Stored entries

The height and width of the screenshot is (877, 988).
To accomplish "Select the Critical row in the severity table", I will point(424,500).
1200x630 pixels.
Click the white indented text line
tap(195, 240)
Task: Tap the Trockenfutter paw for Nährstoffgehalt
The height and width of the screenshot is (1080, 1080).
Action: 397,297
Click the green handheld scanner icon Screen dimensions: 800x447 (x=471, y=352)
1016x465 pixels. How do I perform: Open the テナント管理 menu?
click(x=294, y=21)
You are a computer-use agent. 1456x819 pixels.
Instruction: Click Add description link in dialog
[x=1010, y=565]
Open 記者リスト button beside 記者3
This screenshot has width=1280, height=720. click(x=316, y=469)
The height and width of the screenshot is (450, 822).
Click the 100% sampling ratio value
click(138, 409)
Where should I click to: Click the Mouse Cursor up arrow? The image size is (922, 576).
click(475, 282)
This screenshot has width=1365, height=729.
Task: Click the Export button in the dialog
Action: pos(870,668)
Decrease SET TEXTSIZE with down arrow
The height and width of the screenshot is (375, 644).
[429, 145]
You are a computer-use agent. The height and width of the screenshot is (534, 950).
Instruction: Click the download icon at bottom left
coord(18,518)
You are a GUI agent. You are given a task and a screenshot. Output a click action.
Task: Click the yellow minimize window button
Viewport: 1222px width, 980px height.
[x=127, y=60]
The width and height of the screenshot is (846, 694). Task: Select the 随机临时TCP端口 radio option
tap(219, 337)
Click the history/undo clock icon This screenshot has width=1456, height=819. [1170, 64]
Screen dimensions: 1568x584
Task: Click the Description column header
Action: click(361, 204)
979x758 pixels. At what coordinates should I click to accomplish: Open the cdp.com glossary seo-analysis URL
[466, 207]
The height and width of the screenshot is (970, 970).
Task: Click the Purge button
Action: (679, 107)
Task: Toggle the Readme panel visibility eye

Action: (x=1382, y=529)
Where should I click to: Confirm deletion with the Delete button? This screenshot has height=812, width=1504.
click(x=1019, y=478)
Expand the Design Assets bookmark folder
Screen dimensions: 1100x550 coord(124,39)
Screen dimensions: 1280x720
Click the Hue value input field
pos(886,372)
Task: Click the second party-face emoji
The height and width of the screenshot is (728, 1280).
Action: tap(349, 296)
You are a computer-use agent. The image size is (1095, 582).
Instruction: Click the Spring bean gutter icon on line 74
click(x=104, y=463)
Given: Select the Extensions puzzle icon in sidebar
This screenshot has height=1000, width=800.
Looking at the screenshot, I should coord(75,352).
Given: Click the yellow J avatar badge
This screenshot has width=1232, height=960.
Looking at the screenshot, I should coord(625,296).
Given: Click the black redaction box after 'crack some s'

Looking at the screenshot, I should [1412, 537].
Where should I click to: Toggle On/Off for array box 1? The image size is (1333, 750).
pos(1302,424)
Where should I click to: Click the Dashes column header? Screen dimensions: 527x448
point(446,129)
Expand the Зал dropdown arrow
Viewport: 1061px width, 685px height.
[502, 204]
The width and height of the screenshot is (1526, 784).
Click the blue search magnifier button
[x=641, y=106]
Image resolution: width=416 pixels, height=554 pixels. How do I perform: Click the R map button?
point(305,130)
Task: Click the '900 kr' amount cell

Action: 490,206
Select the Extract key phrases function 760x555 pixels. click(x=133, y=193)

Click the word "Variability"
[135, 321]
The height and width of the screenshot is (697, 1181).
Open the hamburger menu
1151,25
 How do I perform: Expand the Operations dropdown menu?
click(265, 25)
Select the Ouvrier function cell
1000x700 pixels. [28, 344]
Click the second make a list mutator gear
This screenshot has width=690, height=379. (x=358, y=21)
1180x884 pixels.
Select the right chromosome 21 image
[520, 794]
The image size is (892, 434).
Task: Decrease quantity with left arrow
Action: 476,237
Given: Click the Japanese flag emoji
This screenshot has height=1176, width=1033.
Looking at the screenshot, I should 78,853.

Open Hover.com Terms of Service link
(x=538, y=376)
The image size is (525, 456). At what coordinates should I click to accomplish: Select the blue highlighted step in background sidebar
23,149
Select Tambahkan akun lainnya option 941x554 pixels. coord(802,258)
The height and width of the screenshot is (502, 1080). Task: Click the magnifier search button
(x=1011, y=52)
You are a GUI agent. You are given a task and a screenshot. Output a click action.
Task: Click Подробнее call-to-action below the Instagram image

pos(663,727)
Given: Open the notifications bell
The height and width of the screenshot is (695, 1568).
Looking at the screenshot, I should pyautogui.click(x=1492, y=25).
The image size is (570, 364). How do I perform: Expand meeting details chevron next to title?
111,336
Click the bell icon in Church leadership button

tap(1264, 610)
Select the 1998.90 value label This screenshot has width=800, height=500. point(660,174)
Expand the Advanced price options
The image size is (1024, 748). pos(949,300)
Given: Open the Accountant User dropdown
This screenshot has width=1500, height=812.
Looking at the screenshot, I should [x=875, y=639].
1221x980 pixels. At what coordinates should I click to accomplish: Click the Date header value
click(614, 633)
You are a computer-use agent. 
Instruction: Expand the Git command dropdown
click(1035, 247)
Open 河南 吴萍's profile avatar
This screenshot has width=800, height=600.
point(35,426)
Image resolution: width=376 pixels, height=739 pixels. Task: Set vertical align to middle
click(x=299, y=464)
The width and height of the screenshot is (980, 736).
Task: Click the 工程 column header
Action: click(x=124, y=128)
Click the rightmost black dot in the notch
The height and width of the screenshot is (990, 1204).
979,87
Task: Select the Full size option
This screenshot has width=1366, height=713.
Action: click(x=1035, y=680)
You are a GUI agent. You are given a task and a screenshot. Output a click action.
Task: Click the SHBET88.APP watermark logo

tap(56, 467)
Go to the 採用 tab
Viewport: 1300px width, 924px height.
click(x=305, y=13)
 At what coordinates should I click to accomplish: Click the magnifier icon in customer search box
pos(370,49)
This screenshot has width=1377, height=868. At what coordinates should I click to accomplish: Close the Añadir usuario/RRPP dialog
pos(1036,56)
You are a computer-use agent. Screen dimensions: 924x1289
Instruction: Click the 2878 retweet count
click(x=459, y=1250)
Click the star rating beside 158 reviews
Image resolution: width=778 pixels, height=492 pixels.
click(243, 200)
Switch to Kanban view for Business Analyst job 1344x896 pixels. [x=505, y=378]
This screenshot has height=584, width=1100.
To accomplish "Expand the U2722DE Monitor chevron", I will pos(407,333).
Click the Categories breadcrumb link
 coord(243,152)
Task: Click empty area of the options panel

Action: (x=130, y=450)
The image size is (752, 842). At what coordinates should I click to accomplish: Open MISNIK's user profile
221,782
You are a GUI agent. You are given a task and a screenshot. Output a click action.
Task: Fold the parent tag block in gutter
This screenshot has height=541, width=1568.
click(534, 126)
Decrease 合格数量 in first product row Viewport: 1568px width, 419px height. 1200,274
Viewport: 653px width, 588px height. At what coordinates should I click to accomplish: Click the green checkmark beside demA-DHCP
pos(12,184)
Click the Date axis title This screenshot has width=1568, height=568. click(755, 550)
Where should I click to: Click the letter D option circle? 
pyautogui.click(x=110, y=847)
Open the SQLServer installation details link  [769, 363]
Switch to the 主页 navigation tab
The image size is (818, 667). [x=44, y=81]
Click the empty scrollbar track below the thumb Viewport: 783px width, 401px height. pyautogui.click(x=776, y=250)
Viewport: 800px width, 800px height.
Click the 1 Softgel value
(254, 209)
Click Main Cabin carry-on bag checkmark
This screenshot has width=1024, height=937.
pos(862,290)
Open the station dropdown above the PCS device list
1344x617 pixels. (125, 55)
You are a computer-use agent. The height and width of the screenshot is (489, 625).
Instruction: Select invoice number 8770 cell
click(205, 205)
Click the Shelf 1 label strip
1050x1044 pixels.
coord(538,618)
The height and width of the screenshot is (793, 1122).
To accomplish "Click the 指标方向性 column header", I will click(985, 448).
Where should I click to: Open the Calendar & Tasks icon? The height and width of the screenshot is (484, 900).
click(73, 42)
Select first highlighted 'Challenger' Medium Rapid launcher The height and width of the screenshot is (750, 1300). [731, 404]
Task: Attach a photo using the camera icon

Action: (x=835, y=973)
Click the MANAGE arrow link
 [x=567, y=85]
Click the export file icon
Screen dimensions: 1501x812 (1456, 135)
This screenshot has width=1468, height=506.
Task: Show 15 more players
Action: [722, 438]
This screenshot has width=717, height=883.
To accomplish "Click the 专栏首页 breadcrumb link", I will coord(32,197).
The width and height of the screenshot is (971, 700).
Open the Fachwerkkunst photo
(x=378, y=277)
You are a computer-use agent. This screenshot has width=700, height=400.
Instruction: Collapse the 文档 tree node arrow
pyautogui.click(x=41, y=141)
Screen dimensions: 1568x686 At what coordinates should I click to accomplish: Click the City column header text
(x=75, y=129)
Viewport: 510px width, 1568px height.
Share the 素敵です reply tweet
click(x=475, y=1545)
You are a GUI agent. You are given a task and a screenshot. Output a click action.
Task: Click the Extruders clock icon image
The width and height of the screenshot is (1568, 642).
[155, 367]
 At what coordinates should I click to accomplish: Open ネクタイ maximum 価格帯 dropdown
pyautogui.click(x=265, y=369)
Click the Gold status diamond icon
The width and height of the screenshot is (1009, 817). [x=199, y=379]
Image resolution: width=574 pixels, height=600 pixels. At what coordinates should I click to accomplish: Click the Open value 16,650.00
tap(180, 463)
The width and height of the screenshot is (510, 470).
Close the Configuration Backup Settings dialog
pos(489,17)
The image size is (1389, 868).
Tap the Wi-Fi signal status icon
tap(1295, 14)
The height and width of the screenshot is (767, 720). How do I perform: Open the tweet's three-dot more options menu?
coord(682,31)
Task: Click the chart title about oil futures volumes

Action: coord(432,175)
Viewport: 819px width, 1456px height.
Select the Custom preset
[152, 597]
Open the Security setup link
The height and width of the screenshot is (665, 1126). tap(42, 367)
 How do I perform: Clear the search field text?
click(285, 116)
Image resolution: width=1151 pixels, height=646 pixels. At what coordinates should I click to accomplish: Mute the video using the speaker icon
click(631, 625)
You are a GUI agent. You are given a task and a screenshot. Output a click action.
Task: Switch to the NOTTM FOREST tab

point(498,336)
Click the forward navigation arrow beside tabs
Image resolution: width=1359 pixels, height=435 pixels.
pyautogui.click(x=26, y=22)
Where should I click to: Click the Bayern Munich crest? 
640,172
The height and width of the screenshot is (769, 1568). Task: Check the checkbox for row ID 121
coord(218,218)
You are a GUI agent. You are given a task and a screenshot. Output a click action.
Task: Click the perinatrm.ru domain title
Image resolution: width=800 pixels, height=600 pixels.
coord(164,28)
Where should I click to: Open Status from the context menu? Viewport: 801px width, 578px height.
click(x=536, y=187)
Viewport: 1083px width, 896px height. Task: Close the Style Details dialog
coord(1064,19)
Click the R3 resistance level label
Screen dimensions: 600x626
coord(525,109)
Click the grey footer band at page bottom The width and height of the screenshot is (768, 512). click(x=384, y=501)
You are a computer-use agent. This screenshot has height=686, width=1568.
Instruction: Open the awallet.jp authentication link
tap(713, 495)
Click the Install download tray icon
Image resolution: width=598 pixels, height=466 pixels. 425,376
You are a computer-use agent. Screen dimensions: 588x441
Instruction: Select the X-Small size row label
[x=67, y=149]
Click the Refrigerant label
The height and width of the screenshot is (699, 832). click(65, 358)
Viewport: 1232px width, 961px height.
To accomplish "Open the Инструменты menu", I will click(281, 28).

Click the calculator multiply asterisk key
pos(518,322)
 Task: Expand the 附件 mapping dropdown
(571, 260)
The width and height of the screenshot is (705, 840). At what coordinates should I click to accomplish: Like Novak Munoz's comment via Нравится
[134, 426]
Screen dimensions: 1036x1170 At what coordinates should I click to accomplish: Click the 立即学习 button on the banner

--- WORK REQUEST ---
Report every line of the data in which "will" appears.

--- SOLUTION FOR THIS EXERCISE ---
To accomplish "Select the Critical row in the severity table", I will point(424,500).
To accomplish "Expand the U2722DE Monitor chevron", I will pos(407,333).
To accomplish "Click the 指标方向性 column header", I will click(985, 448).
To accomplish "Click the 专栏首页 breadcrumb link", I will coord(32,197).
To accomplish "Open the Инструменты menu", I will click(281, 28).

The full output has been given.